▶ **WRITTEN REQUEST**:
Retype the records from the line with "Where should I" to the line with "Action: (x=62, y=63)", both included, without the pictures.

----------------

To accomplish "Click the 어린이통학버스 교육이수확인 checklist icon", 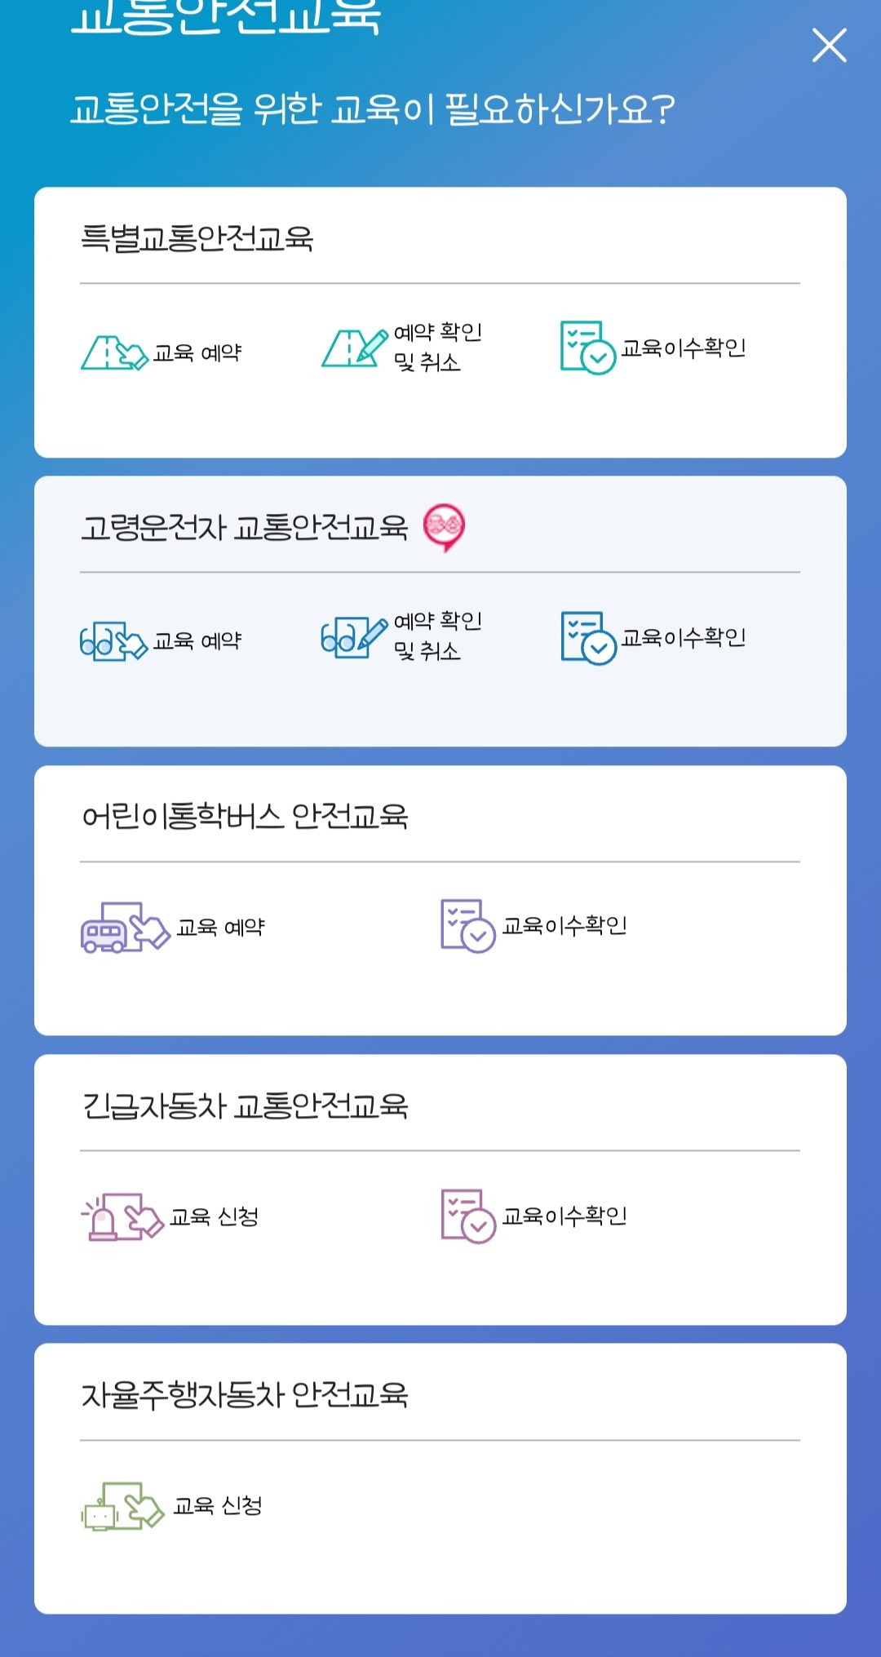I will tap(467, 926).
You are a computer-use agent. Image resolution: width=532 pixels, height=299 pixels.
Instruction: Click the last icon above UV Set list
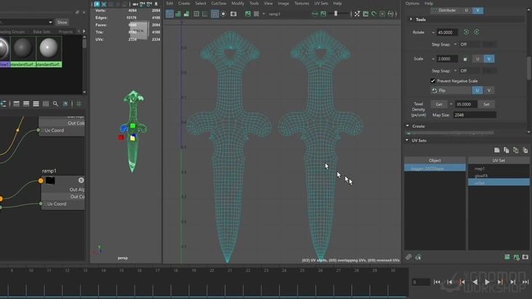(525, 150)
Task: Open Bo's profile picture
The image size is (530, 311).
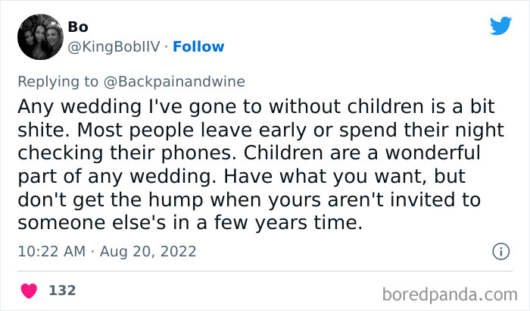Action: pos(38,36)
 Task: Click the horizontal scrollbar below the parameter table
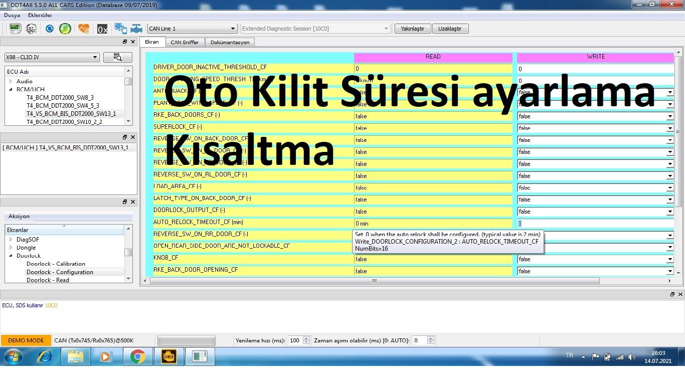click(374, 281)
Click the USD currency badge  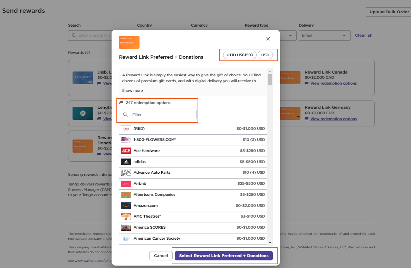265,55
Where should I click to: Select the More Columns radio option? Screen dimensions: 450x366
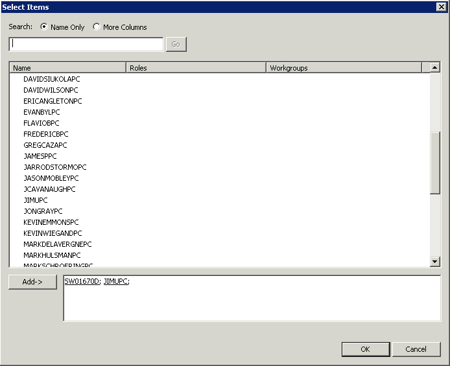point(97,27)
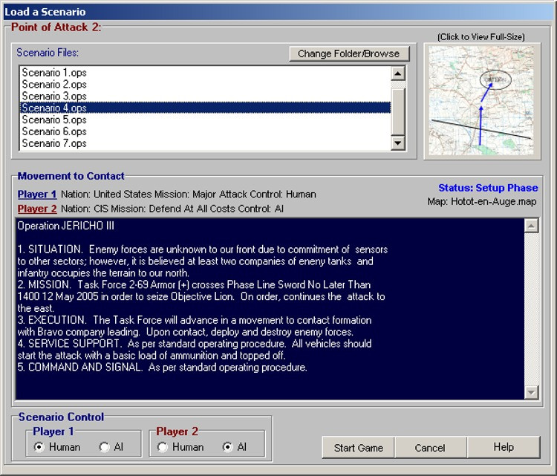This screenshot has height=476, width=557.
Task: Select Scenario 1.ops from the file list
Action: 54,72
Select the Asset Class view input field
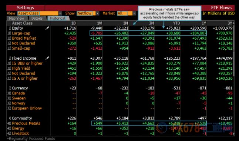 coord(38,13)
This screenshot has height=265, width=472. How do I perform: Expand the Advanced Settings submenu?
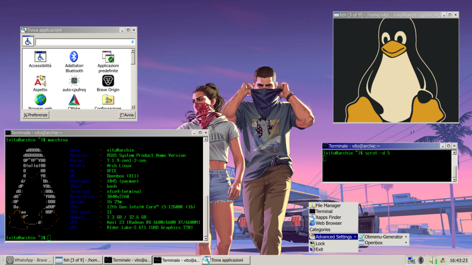point(334,237)
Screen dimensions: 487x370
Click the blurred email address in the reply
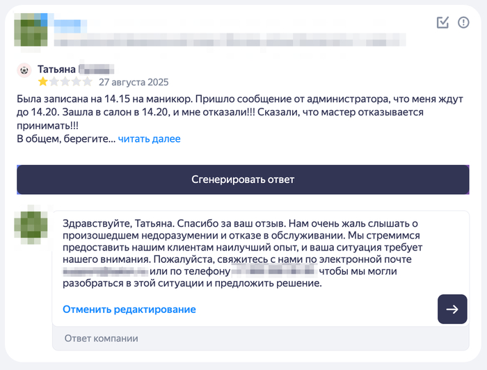tap(104, 271)
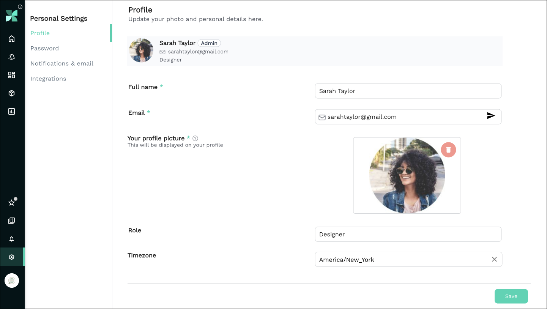The width and height of the screenshot is (547, 309).
Task: Open Notifications & email settings
Action: (x=62, y=63)
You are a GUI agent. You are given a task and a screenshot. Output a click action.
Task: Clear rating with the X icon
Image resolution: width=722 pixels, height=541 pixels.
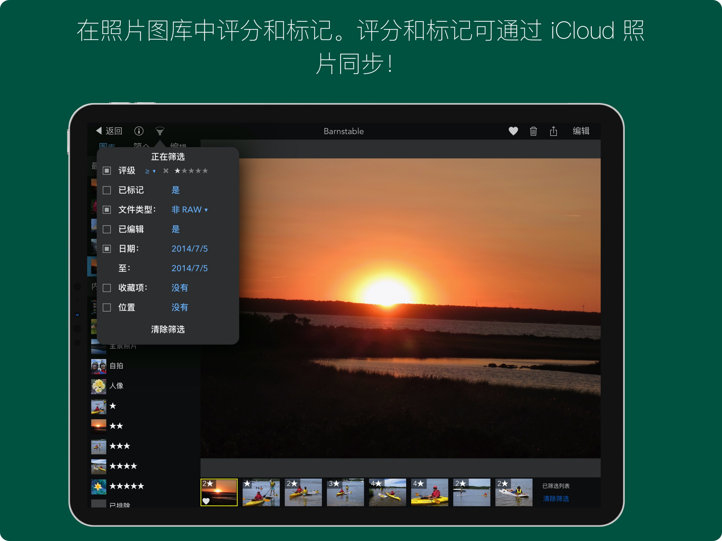click(166, 171)
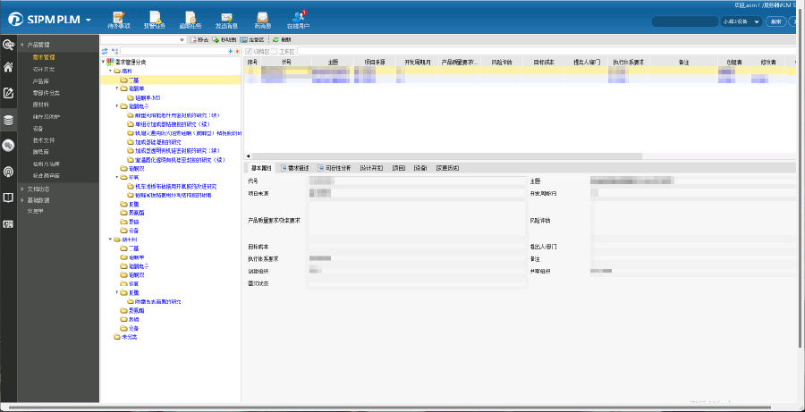Click the 刷新 refresh icon in toolbar
The height and width of the screenshot is (412, 805).
(282, 40)
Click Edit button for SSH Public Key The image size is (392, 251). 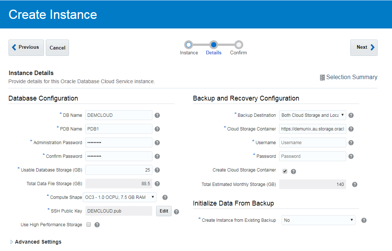point(164,211)
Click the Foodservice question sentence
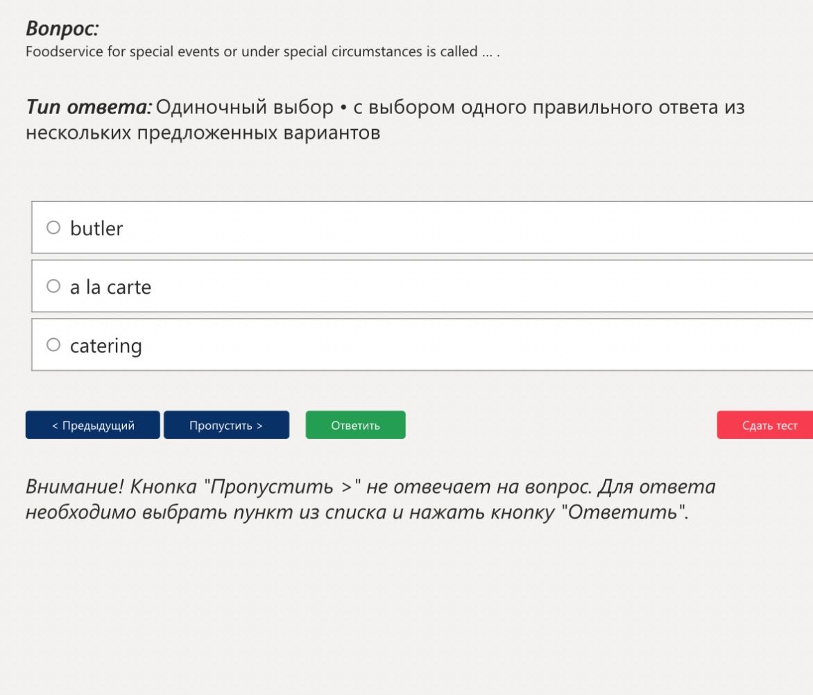Viewport: 813px width, 695px height. [262, 52]
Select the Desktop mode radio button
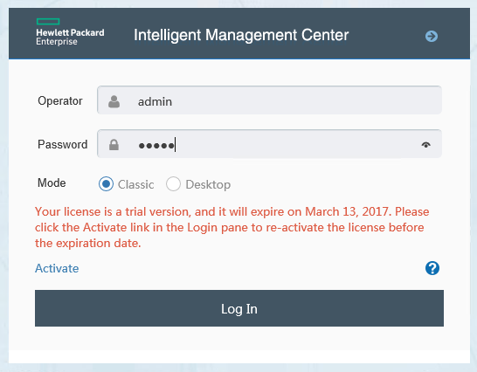Image resolution: width=477 pixels, height=372 pixels. tap(173, 184)
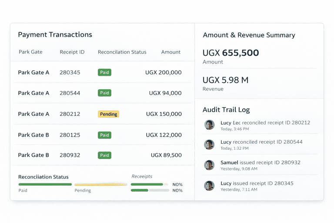Click the green Paid progress bar

point(45,184)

----------------

▶ **CORRECT OUTPUT**:
Where should I click to: Select the More Columns radio option? Screen dimensions: 450x366
point(97,27)
This screenshot has height=476, width=557.
Task: Select Scenario 1.ops from the file list
Action: 54,72
Select the Asset Class view input field
 coord(38,13)
This screenshot has height=265, width=472. How do I perform: Expand the Advanced Settings submenu?
point(334,237)
Screen dimensions: 487x370
Click the blurred email address in the reply
tap(104, 271)
The width and height of the screenshot is (547, 309).
Task: Open Notifications & email settings
Action: (x=62, y=63)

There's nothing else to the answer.